### Aim of the exercise
Copy all entries without alteration and skip the pictures they hold.

### The input

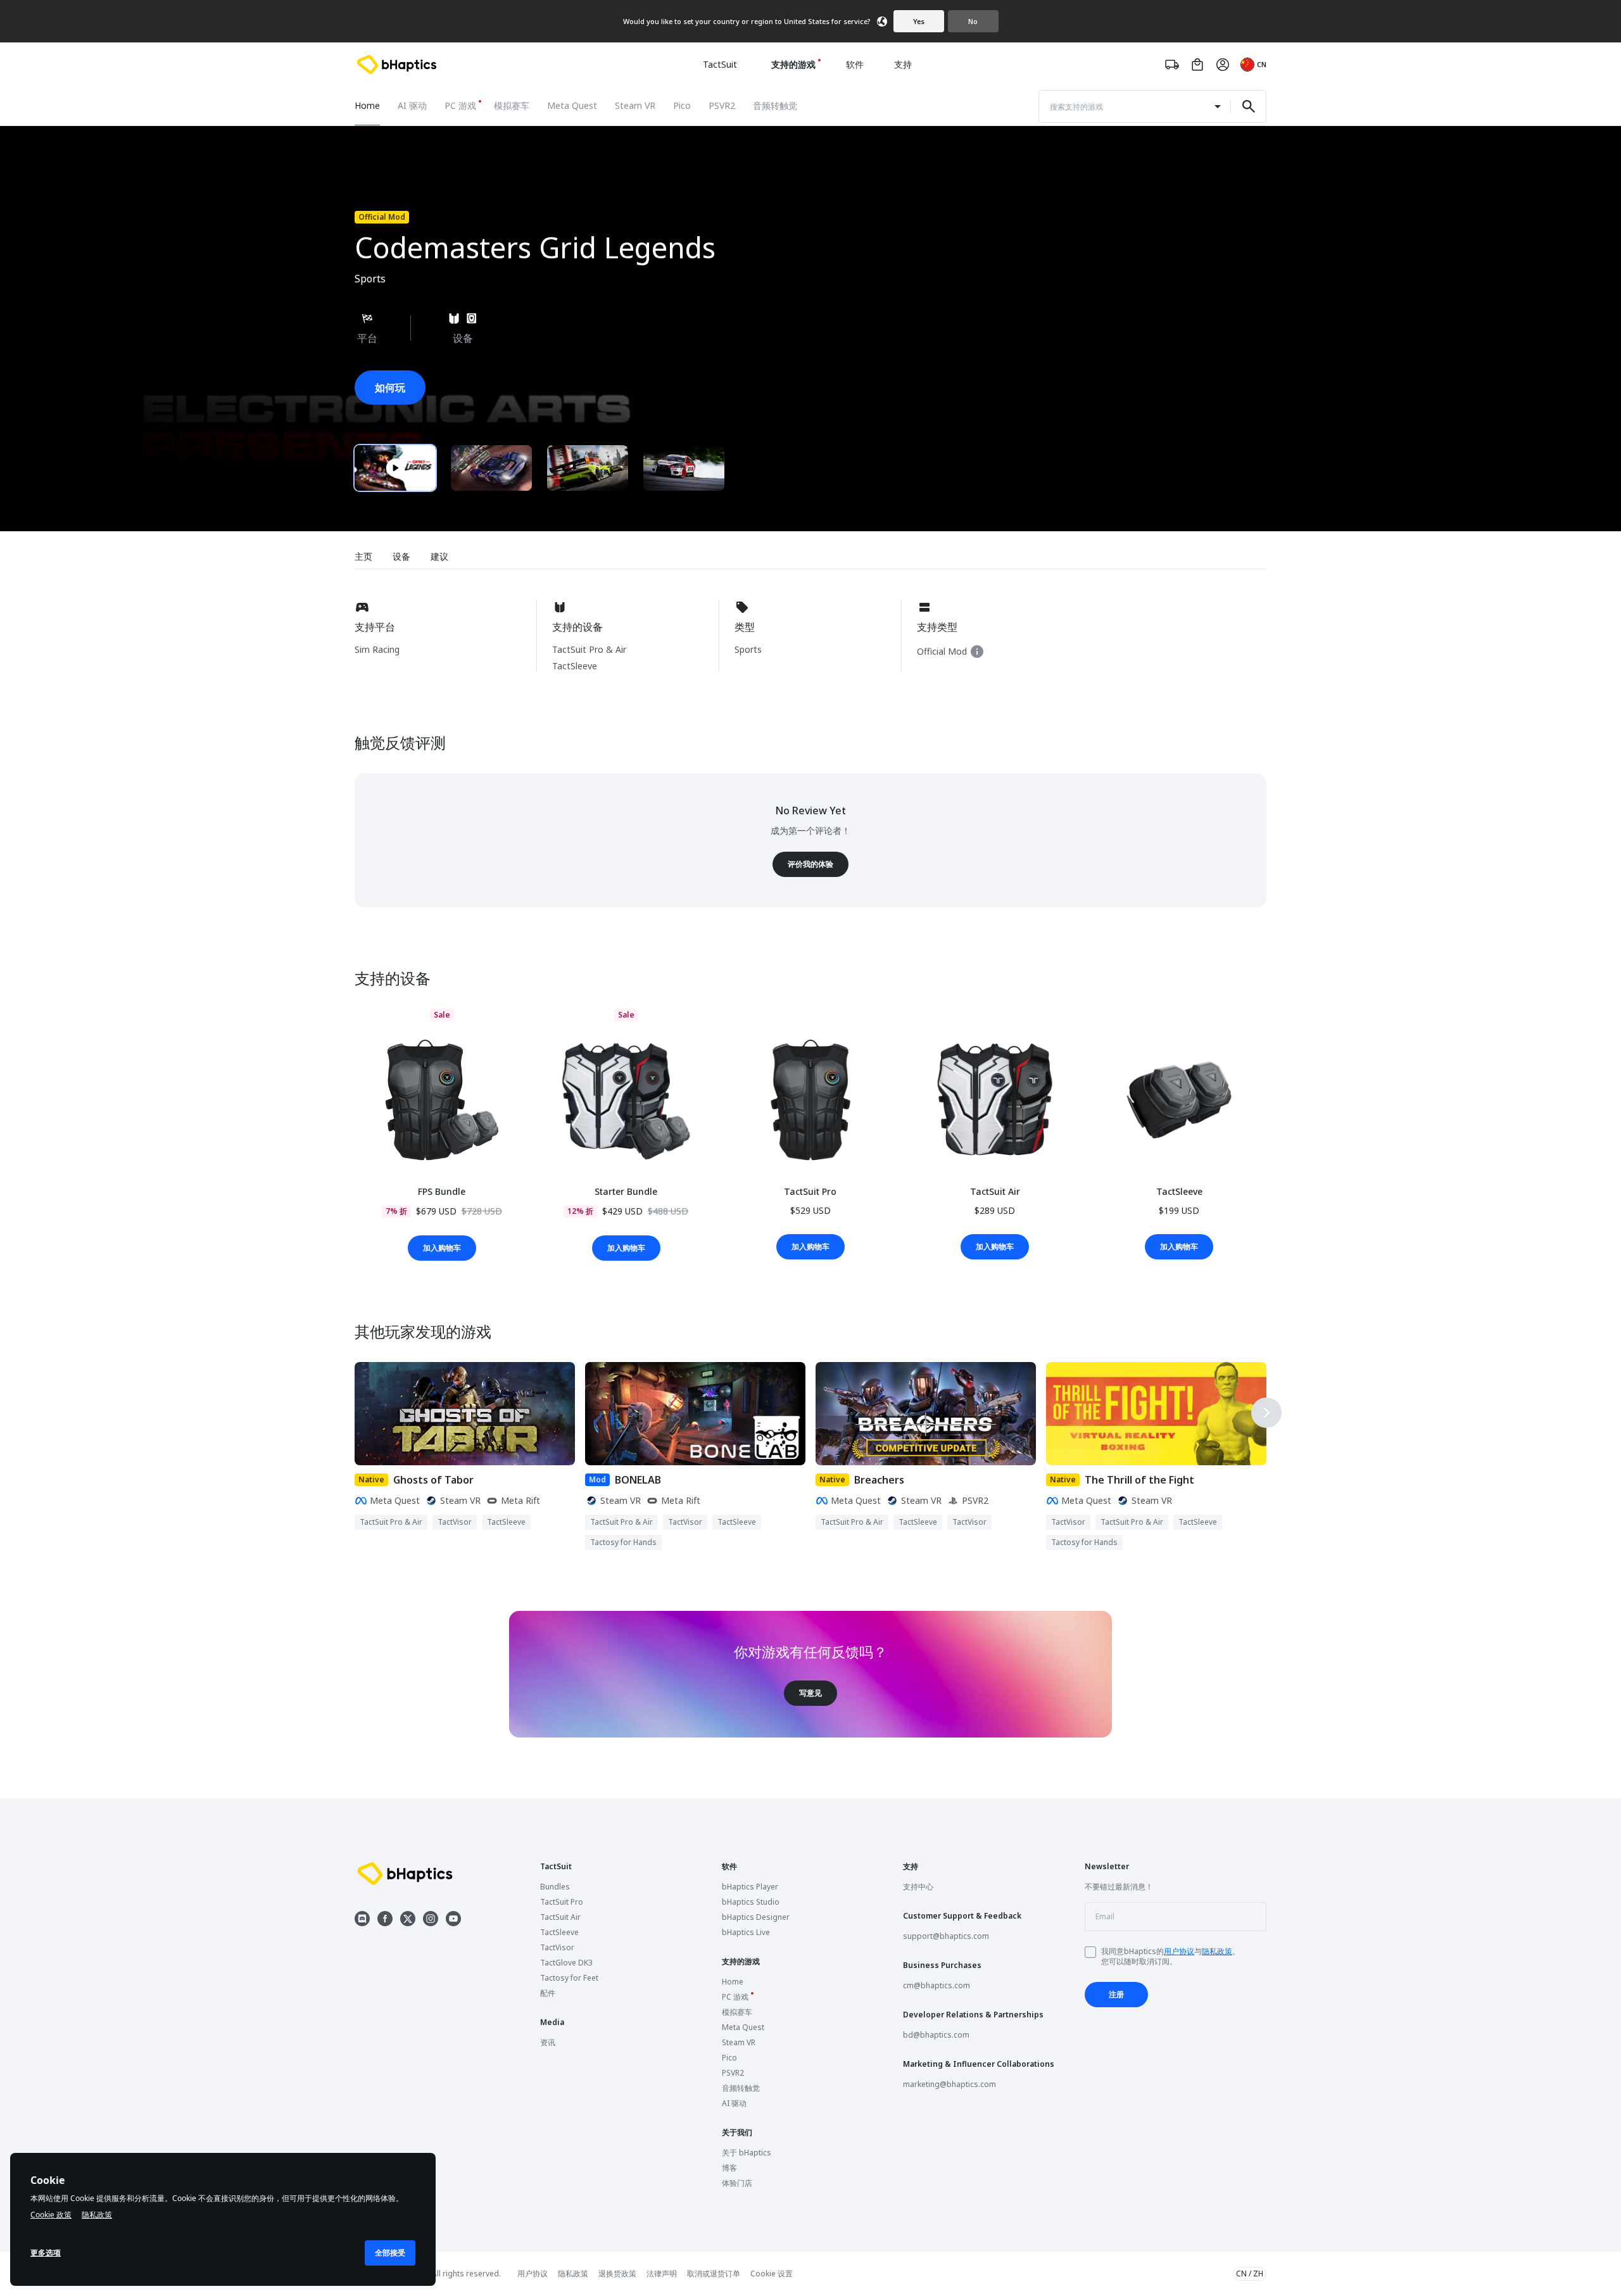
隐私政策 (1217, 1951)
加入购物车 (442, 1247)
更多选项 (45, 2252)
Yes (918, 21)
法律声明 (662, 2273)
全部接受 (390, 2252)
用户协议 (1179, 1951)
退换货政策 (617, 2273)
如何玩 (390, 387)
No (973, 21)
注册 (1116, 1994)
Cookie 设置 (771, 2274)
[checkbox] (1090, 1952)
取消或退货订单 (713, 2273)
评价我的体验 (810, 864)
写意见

### Exercise response
隐私政策 (1217, 1951)
加入购物车 (442, 1247)
更多选项 (45, 2252)
Yes (918, 21)
法律声明 (662, 2273)
全部接受 (390, 2252)
用户协议 (1179, 1951)
退换货政策 (617, 2273)
如何玩 (390, 387)
No (973, 21)
注册 (1116, 1994)
Cookie 设置 (771, 2274)
[checkbox] (1090, 1952)
取消或退货订单 (713, 2273)
评价我的体验 (810, 864)
写意见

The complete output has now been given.